Russia's biggest power grid company has been driven into the ground with excessive and flagrant expenses on everything from inflated salaries to renting an airplane for its directors' convenience, a probe by the state Audit Chamber found.
All told, net losses at the state-owned Federal Grid Company of Unified Energy Systems, or FGC UES, rose from 2 billion rubles ($58 million) in 2011 to more than 25 billion rubles ($730 million) last year, auditor Valery Bogomolov discovered during a planned review of the company, according to a statement on the Audit Chamber's website.
"As a result, no taxes on its profits are coming to the federal budget, and the government as a shareholder is not receiving any dividends," the statement quoted Bogomolov as saying.
Meanwhile, payouts to the company's managers have nearly tripled over the past four years, rising from 176 million rubles ($5 million) in 2010 to 505 million rubles ($15 million) in 2013.
The spike in 2013 was partially explained by the one-time expense of severance packages totaling 141 million rubles ($3.8 million), Bogomolov said. Most of these departed executives then went on to work in another state-owned power grid operator, Rosseti.
FGC UES was also found to have "improperly" kept its books, to the extent that records on how it spent government funds totaling 29 billion rubles ($846 million) between the third quarter of 2010 and the second quarter of 2011 are simply missing.

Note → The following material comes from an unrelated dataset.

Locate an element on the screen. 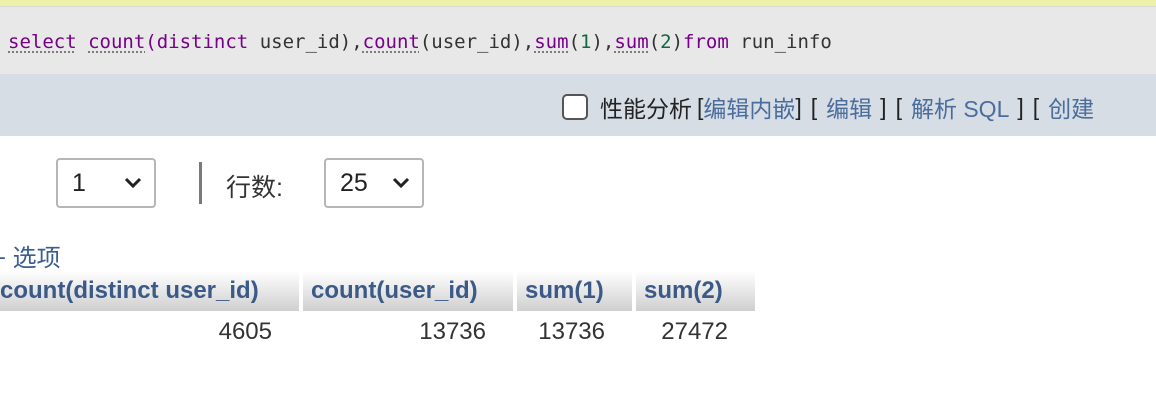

The company is accused of misusing money explicitly earmarked for investment programs, sending 2 billion rubles ($58 million) that was intended to pump up its charter capital for later use in investment into short-term promissory notes instead.
Altogether, only 72 percent of the goals of the company's investment program for the period from 2011 to 2013 were fulfilled, Bogomolov said, while 95 percent of the cash, or 514 billion rubles ($15 billion) was spent.
A number of decidedly fishy expenses were also revealed along the way. FGC UES was found to have spent 1.7 billion rubles ($50 million) on a program called "Sky," which entailed renting an aircraft for the managers' convenience.
The company now says that is spent more than 616 million rubles ($18 million) on charter flights — a claim the tax authorities are unlikely to recognize, as the company "does not have the necessary primary documents," Bogomolov said.
One of the company's subsidiaries — MES South, which services the main power grid in the South Caucasus — was found not only to have bought a yacht, but to have inflated the size of the purchase on its books by 10.7 million rubles ($312,000).
"Meanwhile, from 2011 to 2013 the purchased yacht was not used used for business purposes, and expenditures on servicing it amounted to 1.1 million rubles ($32,000) at the moment the audit was conducted," the statement said.